Table 1. Studies using a hypothesis-driven approach.
| Definition of exacerbation | Gene | Associated variants | Reference Number |
|---|---|---|---|
| ER visit or hospitalization | IL13 | rs1800925 | 15 |
| # The mutant allele of rs1800925 was inversely associated with AEs in Costa Rican children with asthma (P=0.069). Although this SNP was not associated with AEs among all non-Hispanic white children, it was associated with increased risk of AEs among children on ICSs (P=0.02) in the CAMP trial. | |||
| ICU care, ER visit or hospitalization | IL4RA | rs1805011, rs1801275 | 17 |
| # The mutant allele of rs1805011 (E375A) and rs1801275 (Q551R), which were more common in African Americans, was associated with a history of AEs in two cohorts of adult asthmatics enrolled in US. | |||
| Hospitalization | CHI3L1 | rs4950928 | 19 |
| # The mutant allele of rs4950928 conferred protections against AEs (OR=0.62, 95%CI=0.41–0.92, P=0.018) in children and young adults with asthma in Scotland. | |||
| Hospitalization, SA or OSB | ORMDL3 | s7216389 | 21 |
| # The SPN in ORMDL3 rs7216389 was genotyped in 376 children born to mothers with asthma and enrolled in the Copenhagen Prospective Study. This SNP was significantly associated with AEs (hazard ratio=2.66, 95%CI=1.58-4.48, P=0.0002).
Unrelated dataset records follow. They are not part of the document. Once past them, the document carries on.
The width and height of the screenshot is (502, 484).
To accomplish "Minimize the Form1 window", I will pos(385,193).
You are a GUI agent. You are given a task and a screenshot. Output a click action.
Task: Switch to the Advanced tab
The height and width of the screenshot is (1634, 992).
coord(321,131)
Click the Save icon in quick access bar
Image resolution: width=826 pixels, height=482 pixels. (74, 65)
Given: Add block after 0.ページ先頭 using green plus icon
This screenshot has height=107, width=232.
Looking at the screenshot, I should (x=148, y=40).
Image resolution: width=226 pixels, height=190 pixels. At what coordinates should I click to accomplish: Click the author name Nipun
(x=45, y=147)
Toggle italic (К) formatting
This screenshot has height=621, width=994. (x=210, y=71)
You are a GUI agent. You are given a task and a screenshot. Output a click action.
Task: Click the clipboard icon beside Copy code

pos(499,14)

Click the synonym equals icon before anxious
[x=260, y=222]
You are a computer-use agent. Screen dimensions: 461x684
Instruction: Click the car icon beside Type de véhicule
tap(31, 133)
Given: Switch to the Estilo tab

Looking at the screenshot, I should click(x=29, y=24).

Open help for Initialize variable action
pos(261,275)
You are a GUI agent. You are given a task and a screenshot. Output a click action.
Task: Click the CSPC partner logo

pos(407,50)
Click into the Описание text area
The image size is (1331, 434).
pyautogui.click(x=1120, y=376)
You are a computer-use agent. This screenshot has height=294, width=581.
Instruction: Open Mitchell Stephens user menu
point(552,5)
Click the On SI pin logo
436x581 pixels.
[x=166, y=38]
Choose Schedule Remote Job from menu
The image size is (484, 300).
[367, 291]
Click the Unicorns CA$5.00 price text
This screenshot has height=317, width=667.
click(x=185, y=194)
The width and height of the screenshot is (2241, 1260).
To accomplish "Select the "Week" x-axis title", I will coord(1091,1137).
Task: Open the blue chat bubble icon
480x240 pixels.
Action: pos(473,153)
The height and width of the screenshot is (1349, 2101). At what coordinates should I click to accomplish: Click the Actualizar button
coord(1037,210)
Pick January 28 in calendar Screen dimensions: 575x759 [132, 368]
The increased risk of AEs persisted from 1 to 6 years of age. | |||
AE, Asthma exacerbation; CAMP, Childhood asthma management program; CI, Confidence interval; ER, Emergency room; ICU, Intensive care unit; ICS, Inhaled corticosteroid; OR, Odds ratio; OSB, Oral steroid burst; SA, School absence; SNP, Single nucleotide polymorphism.